Even though the state of Assyria no longer exists, the traditions and customs of Assyrian culture still flourish.
Hundreds of people attended the eighth annual Assyrian Food Festival, held Saturday and Sunday at the Assyrian Cultural Center of Bet-Nahrain in Ceres.
"I love to see people gather here together," said Fred Chalita, a native of Iraq who has lived in Turlock for the past 19 years.
"People come from all over to meet each other," he said.
Janet Shummon, chairwoman of the festival, said the event is designed to present several different facets of Assyrian culture - food, art, history, and traditional dancing and music.
"The idea is for both Assyrians and non-Assyrians to celebrate and understand the culture," Shummon said.
The festival, which drew about 1,500 people last year, also serves as a fund-raiser for the Assyria Vision television station, Shummon said. An official turnout figure for this year hasn't been tallied.
The Assyrian empire, which fell in 612 B.C., covered parts of Iraq, Iran, Turkey, Syria and Lebanon. More than 20,000 Assyrians live in Stanislaus County, according to the center.

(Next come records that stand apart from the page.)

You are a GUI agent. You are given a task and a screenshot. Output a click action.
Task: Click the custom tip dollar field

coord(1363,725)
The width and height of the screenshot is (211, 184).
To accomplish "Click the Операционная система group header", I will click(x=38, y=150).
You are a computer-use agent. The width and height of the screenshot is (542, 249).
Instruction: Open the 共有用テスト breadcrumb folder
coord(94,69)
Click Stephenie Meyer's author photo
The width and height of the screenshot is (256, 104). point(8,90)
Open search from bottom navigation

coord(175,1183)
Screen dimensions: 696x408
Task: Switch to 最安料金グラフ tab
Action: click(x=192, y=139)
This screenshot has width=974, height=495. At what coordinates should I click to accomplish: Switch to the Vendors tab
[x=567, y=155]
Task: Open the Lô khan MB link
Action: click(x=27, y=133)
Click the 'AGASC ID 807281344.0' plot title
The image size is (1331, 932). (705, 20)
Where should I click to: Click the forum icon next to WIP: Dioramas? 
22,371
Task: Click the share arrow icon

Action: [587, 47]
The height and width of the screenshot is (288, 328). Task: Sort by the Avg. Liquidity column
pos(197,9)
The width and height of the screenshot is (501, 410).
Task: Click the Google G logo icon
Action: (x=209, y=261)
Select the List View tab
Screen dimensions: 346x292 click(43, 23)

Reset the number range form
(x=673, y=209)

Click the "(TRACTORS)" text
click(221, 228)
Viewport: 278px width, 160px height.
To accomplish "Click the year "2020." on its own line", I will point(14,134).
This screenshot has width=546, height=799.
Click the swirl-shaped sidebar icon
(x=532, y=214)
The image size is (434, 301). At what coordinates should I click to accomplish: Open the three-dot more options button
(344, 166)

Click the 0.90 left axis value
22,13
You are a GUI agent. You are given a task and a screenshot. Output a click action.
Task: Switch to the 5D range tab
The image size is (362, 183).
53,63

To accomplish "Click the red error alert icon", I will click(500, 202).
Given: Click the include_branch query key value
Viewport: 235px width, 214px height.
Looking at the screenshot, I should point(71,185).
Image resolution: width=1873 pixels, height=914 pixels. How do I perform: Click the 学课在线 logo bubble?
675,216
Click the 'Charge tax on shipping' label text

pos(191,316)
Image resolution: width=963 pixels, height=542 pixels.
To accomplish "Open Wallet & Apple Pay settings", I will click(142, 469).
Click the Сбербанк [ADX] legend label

At the cultural center, posters of ancient Assyrian art dating back to 1000 B.C. lined the walls, and a small market sold jewelry, CDs, books and decorations.
But the main attraction was the food. On the menu for dinner was rizza (Assyrian rice), lula kabob (beef kabob), k'taita (chicken), bademjohnta (grilled tomato) and lakh-ma (bread). A pastry shop sold sweets, including baklava and halva, a fudge-like treat made with syrup from grapes.
Organizer Doris Gewargis Bebla said the recipes for much of the food and pastries date back thousands of years.
In addition to food, a booth served traditional chai tea. Nino Sargis, who served tea, said chai tea is for Assyrians like coffee is for Americans.
Assyrians from Iran drink the tea plain, Sargis said, and those from Iraq drink it with milk.
"I love to show all Americans our traditions and explain everything," Sargis said. "It makes us closer to each other."
People sat in large groups at tables, eating dinner while music was performed on stage. Fayez Merza, a native of Syria, sang Assyrian and Arabic music while playing the oud, a Middle Eastern instrument similar to a guitar.
Several dancers dressed in ornate costumes later performed traditional dances with U.S. and Assyrian flags while members of the audience stood and clapped along to the music.